Toscanini: A Conductor Stands up for Justice
Organized by the United Nations Department of Public Information in cooperation with the Permanent Mission of Italy to the United Nations and B’nai B’rith International. The celebrated Italian conductor
Organized by the United Nations Department of Public Information in cooperation with the Permanent Mission of Italy to the United Nations and B’nai B’rith International.
The celebrated Italian conductor Arturo Toscanini is well known for his music and courageous stand against fascism during the Second World War. Cesare Civetta, author of The Real Toscanini: Musicians Reveal the Maestro will give a multimedia presentation to be followed by Q & A.
Ms. Cristina Gallach, United Nations Under-Secretary-General for Communications and Public Information
H.E. Mr. Sebastiano Cardi, Permanent Representative of Italy to the United Nations
Mr. Cesare Civetta, author of The Real Toscanini: Musicians Reveal the Maestro
Ms.

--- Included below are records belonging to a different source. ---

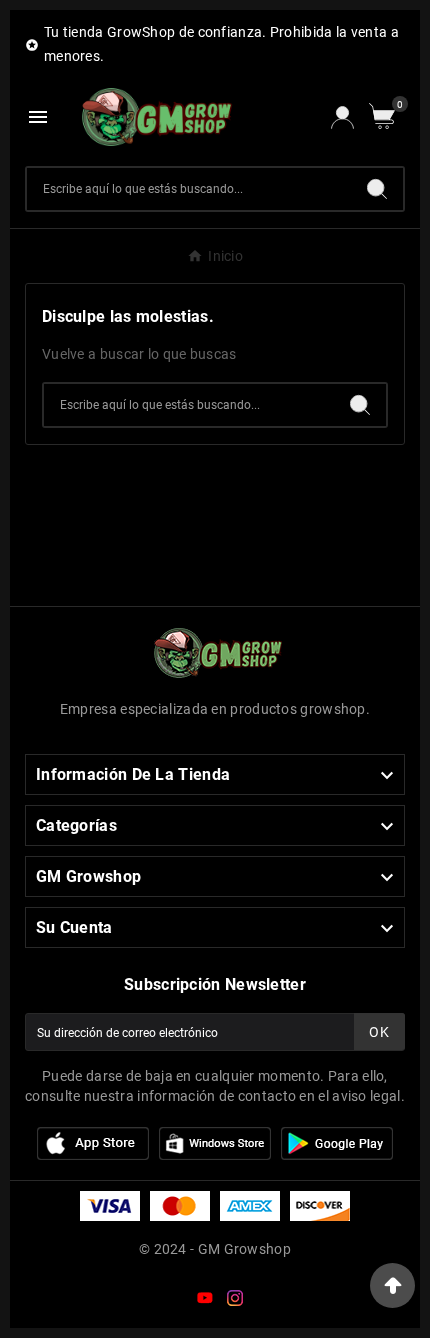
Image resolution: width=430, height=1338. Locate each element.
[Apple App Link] (93, 1142)
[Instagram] (239, 1302)
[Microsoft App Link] (337, 1142)
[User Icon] (342, 117)
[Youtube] (209, 1302)
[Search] (377, 189)
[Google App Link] (215, 1142)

Natalia Indrimi, Executive Director, Centro Primo Levi
Mr. Allan J. Jacobs, President, B’nai B’rith International
Mr. Daniel S. Mariaschin, Executive Vice President, B’nai B’rith International
Moderator Ms. Kimberly Mann, Chief, Education Outreach Section, United Nations Department of Public Information
Arturo Toscanini (1867-1957) was among the most acclaimed musicians of the late 19th and 20th century. He was the music director of La Scala in Milan, the Metropolitan Opera in New York, and the New York Philharmonic Orchestra. He was the first music director of the NBC Symphony Orchestra (1937–54) becoming known to a broad public through the radio and television.
Born in Parma, the son of a tailor who had fought with Garibaldi, Toscanini embraced the fascist movement in the early years running as parliamentary candidate in 1919 and performing in Fiume during D’Annunzio’s nationalistic adventure. He was called “the greatest conductor in the world” by Benito Mussolini.
After the march on Rome, in 1922, Toscanini became disillusioned with fascism’s progressive attack on civil liberties and their final suppression. He repeatedly defied the fascist establishment, refused to display Mussolini’s photograph or conduct the Fascist anthem Giovinezza at La Scala. He was among a handful of Italian intellectuals who protested the anti-Jewish racial laws of 1938, finally deciding to leave the country upon the outbreak of WWII.
He was the first non-German conductor to appear at Bayreuth (1930–1931) presenting Wagner’s operas and conducted the 1936 inaugural concert of the Palestine Orchestra (later renamed the Israel Philharmonic Orchestra) in Tel Aviv, Jerusalem and Cairo.
In the US Toscanini joined the antifascist group Mazzini Society co-founded by the historian and antifascist in exile Gaetano Salvemini who later wrote that “our most effective argument in our criticism of fascism was Arturo Toscanini … He did not write or give lectures but his very existence was a formidable accusation against a political regime that could have chased such man out of his country”. During the war years, Toscanini often offered benefit concerts to support the musicians exiled by the European dictatorships.
After Mussolini’s fall, in July 1943, Toscanini joined Salvemini in warming the Allies against negotiating with leaders who been compromised with fascism.